Friday, April 28, 2017


And this case did not involve custody issues as the children were adult.

The parties were married in 1967. Forty years later in 2007, an action for divorce is commenced. Six years later in 2013, the trial court issues a decision and the wife appealed from so much of the judgment which failed to award her maintenance and expert fees, and awarded her counsel fees only to the extent of awarding her the sum of $87,000. Four years later, in March 2017, the Second Department issues its decision in OSTROWER v. OSTROWER, 2017 NY Slip Op 1705 - NY: Appellate Div., 2nd Dept. 2017:

"The amount and duration of maintenance is a matter committed to the sound discretion of the trial court and each case must be determined on its unique facts (see Carr-Harris v Carr-Harris, 98 AD3d 548, 551; Mazzone v Mazzone, 290 AD2d 495, 496). The factors to be considered in awarding maintenance include "the standard of living of the parties during the marriage, the income and property of the parties, the distribution of marital property, the duration of the marriage, the health of the parties, the present and future earning capacity of both parties, the ability of the party seeking maintenance to become self-supporting, and the reduced or lost lifetime earning capacity of the party seeking maintenance" (Kret v Kret, 222 AD2d 412, 412; see Domestic Relations Law § 236[B][6][a]; Heymann v Heymann, 102 AD3d 832, 834; Meccariello v Meccariello, 46 AD3d 640, 641-642). In light of the substantial distributive share of the marital property that the plaintiff was awarded pursuant to the parties' stipulation, and the age and health of the parties, we decline to disturb the Supreme Court's determination denying the plaintiff spousal maintenance (see Heymann v Heymann, 102 AD3d at 834; Carr-Harris v Carr-Harris, 98 AD3d at 551-552; Haagen-Islami v Islami, 96 AD3d 1004, 1004-1005; Scher v Scher, 91 AD3d 842, 848). Furthermore, in light of the plaintiff's substantial distributive award, the court providently exercised its discretion in denying her application for expert fees (see Cooper v Cooper, 84 AD3d 854, 858; Grumet v Grumet, 37 AD3d 534, 536-537).
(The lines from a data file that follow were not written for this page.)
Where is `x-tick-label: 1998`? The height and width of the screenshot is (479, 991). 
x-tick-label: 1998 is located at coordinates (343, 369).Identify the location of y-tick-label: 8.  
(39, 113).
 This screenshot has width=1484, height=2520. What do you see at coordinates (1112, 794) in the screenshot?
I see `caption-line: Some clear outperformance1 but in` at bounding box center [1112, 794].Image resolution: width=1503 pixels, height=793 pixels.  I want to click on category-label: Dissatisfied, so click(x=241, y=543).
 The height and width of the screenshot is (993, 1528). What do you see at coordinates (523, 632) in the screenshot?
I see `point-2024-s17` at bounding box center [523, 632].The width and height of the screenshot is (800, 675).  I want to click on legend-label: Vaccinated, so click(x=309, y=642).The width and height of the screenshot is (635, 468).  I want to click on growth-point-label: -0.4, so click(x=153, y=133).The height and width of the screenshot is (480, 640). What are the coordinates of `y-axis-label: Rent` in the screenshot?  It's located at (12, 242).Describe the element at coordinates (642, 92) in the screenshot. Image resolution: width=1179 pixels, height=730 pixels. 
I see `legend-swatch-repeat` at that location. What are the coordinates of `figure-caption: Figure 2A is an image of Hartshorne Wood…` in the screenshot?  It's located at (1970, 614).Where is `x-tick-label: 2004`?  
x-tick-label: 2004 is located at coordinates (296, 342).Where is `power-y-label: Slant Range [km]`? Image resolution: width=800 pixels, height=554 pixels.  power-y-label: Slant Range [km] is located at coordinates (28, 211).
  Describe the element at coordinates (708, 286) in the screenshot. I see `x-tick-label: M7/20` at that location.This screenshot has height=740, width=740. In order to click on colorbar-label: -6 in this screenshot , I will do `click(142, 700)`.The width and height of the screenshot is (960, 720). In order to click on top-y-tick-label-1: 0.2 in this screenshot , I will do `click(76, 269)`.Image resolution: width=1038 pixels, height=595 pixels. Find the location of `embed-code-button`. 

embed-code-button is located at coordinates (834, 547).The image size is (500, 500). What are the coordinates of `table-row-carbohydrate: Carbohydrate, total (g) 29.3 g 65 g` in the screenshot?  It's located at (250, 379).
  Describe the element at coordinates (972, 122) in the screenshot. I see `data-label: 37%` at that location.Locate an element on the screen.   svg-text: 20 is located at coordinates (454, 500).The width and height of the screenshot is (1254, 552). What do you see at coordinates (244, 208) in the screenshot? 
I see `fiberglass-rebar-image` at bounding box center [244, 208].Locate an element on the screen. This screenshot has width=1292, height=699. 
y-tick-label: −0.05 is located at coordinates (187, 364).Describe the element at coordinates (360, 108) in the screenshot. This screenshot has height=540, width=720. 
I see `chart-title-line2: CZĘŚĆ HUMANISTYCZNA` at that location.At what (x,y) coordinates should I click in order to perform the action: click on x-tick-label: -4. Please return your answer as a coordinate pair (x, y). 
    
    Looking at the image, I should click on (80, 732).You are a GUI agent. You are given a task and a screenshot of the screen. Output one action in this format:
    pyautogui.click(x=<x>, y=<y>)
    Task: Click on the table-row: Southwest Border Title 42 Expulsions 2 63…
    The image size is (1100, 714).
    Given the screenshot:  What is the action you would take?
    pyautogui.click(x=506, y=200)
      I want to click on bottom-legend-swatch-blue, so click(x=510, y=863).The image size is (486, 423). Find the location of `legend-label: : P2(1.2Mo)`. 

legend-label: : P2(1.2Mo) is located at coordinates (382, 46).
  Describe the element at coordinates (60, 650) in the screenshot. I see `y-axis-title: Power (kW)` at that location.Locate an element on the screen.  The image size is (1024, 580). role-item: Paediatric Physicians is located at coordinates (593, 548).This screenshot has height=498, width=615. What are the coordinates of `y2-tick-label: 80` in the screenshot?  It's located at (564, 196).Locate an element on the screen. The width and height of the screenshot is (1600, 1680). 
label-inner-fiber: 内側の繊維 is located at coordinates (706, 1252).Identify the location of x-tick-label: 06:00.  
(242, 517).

The determination of what constitutes reasonable counsel fees is within the Supreme Court's discretion (see Domestic Relations Law § 237[a]; DeCabrera v Cabrera-Rosete, 70 NY2d 879, 881; Duffy v Duffy, 84 AD3d 1151, 1152; Kaplan v Kaplan, 51 AD3d 635, 637). In exercising its discretion, a court should review the financial circumstances of both parties together with all the other circumstances of the case, which may include the relative merit of the parties' positions (see DeCabrera v Cabrera-Rosete, 70 NY2d at 881). Under the circumstances of this case, including the substantial distributive award which the plaintiff received pursuant to the parties' stipulation, and the fact that the bulk of both the plaintiff's and the defendant's counsel fees were paid from marital funds, the court providently exercised its discretion in limiting the plaintiff's counsel fee award to the balance owed to her attorneys, which was the sum of $87,000 (see Cotter v Cotter, 139 AD3d 995, 996; Matter of Brink v Brink, 55 AD3d 601, 602; Grumet v Grumet, 37 AD3d at 536-537; cf. Baron v Baron, 71 AD3d 807, 810-811)."